Notice how after a couple of seconds, kubelet will add the cpuset
controller to get back to "normality".
This happens because runc
will try to create the cgroup via file API after sending the D-Bus messages to systemd. Not sure if it's just to guarantee that the cgroup is created correctly.
By the way, it's the kubelet who uses runc
as a library to create the QoS cgroup, not containerd.
WTF systemd?
So, one crucial detail is that something removes the controller only when using the systemd API. It's still there when writing to cpu.weight
directly. So it's probably not the kernel messing up with the controller.
Issuing a strace -p 1
, I found out that systemd was the process removing the cpuset
in the cgroup.subtree_control
file of the QoS cgroup.
systemd doesn't remove the controller in the working setup because runc
adds the cgroup via systemd with the Delegate
option:
This option, according to the docs, does something relevant for us:
systemd won't fiddle with your sub-tree of the cgroup tree anymore. It won't change attributes of any cgroups below it, nor will it create or remove any cgroups thereunder, nor migrate processes across the boundaries of that sub-tree as it deems useful anymore.
So, with Delegate
as a children of the pod and Qos cgroups, runc
says: "Fuck off, systemd. I know what I'm doing. This cgroup and all its parents belong to me". systemd will reply: "Okay. Carry on. I will leave you alone". When there is no delegated cgroup, systemd will say: "Aha. All of these cgroups belong to me now. I will do whatever I want with it!".

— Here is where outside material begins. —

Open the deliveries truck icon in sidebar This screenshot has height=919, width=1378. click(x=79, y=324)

The tricky question nagging me is: "Why is systemd removing this controller in the first place?".
Following what systemd is doing is unsurprisingly hard to follow.
Linux introduced cpuset
in v2, and the same feature was in the cpu
controller for v1.
Perhaps it's not considering it when it restarts the controllers of non-delegated cgroup.

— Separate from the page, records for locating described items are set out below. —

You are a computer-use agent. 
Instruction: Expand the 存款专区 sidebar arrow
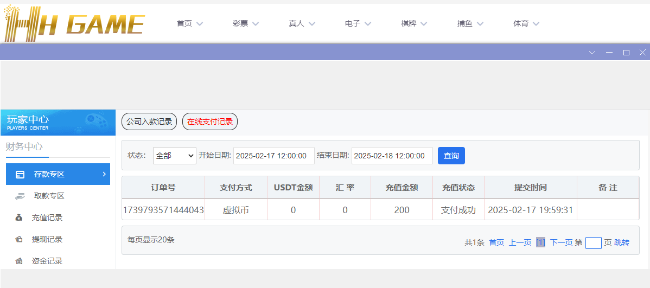[104, 174]
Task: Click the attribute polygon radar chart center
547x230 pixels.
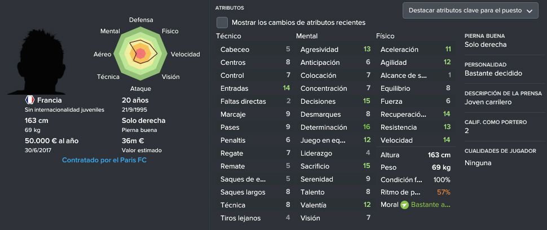Action: (140, 54)
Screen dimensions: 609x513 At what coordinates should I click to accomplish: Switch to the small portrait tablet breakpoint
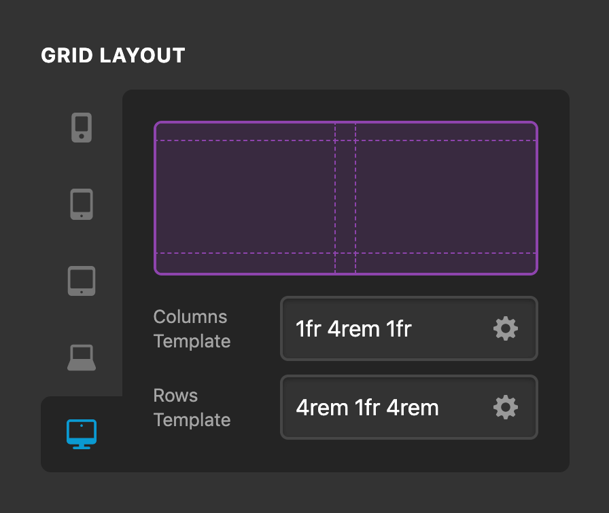click(x=82, y=204)
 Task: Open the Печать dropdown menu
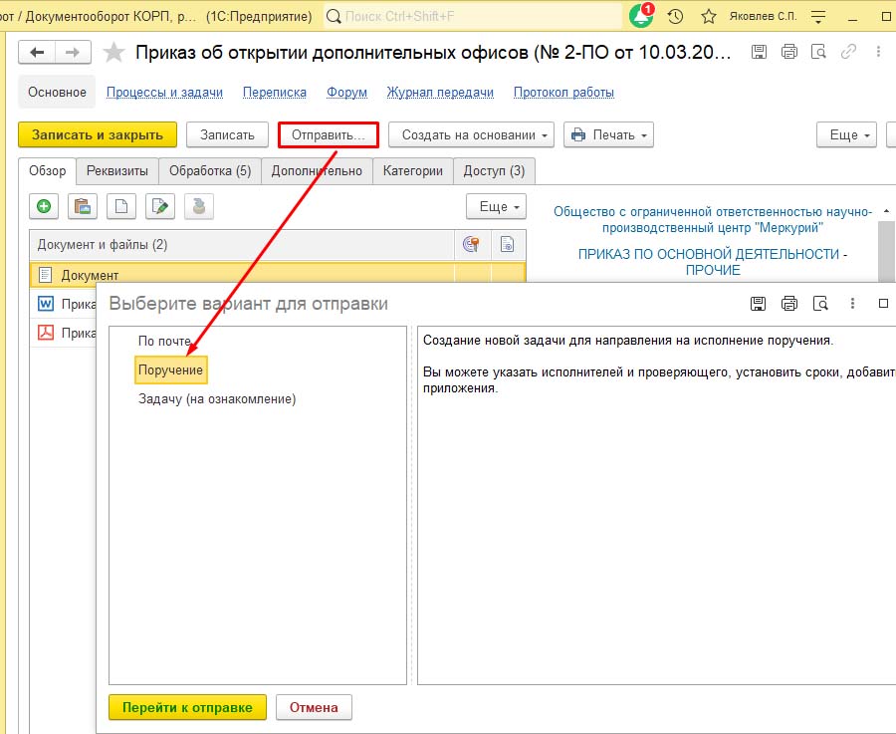click(x=608, y=134)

I'm probably not seeing the forest for the trees and
I leave it as an exercise for the reader to find out =P.
In the end, this "bug" might be a feature; otherwise, kubelet wouldn't restart the pod, and I would think the control plane was healthy.
Wrapping up
A short summary of the broken version events:
- containerd will create the container cgroup outside of
kubepods-<qos>-<pod_id>.slice
- kubelet sends a D-Bus message to systemd to change the
CPUWeight
property of the QoS cgroup - systemd writes this value to
cpu.weight
file - systemd removes the
cpuset
controller for whatever reason - kubelet will try to sync the pod and realize that a controller is missing
- kubelet kills the pod because it thinks the cgroup is "gone."

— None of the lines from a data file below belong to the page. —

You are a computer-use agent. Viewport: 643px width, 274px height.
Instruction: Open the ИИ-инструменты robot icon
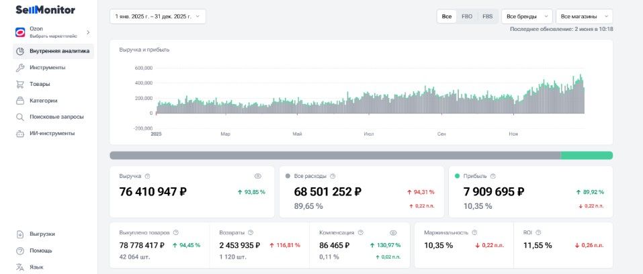pos(20,134)
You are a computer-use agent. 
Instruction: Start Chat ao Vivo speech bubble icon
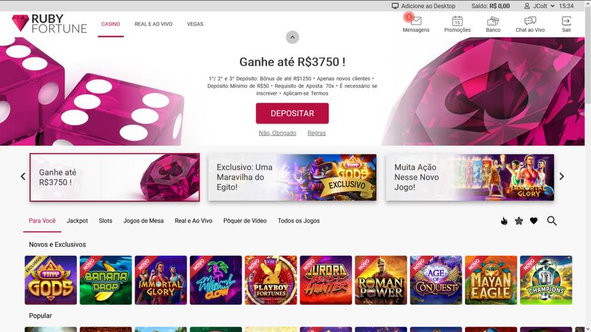[x=530, y=21]
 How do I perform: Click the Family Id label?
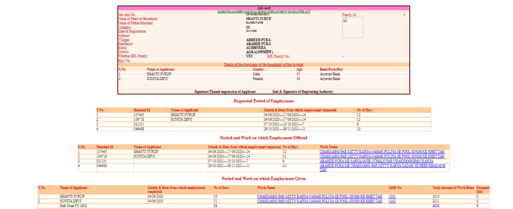[350, 15]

- kubelet "syncs" the QoS cgroup again and adds the
cpuset
via file API - the pod is up
- go back to 1. the control plane is broken
The version with SystemdCgroup
in containerd config:
- containerd creates the container cgroup inside the pod cgroup with the
Delegate
option - kubelet sends a D-Bus message and systemd writes the value to
cpu.weight
file - systemd won't mess up with the parents of the delegated container cgroup
- kubelet doesn't kill the pod because the
cpuset
controller is still there - the control plane is healthy
In my opinion, it's kubelet's responsibility to not allow the container manager and runtime to use a different cgroup driver. For instance, kubelet returned an error when docker didn't match the driver. Since 1.22, kubelet removed the docker integration, and it only supports managers implementing the CRI now. Apparently, the CRI specification doesn't provide an agnostic way to identify the cgroup driver of the container runtime. I'm still unable to see the whole picture yet, and the best way to avoid people shooting themselves in the foot.
Conclusion
It was fun to troubleshoot all of this. I made some wrong assumptions (as usual), and I couldn't imagine that I would need to go that deep to find out what was going on.
I'm surprised at how libvirt-terraform-provider helped me. Investing some time to set up a declarative approach paid dividends. It was useful to run multiple hosts, try out new OSes and have multiple machines running simultaneously with different cgroup versions.
Let's see what the future holds now that I can bootstrap my own cluster in an isolated environment =).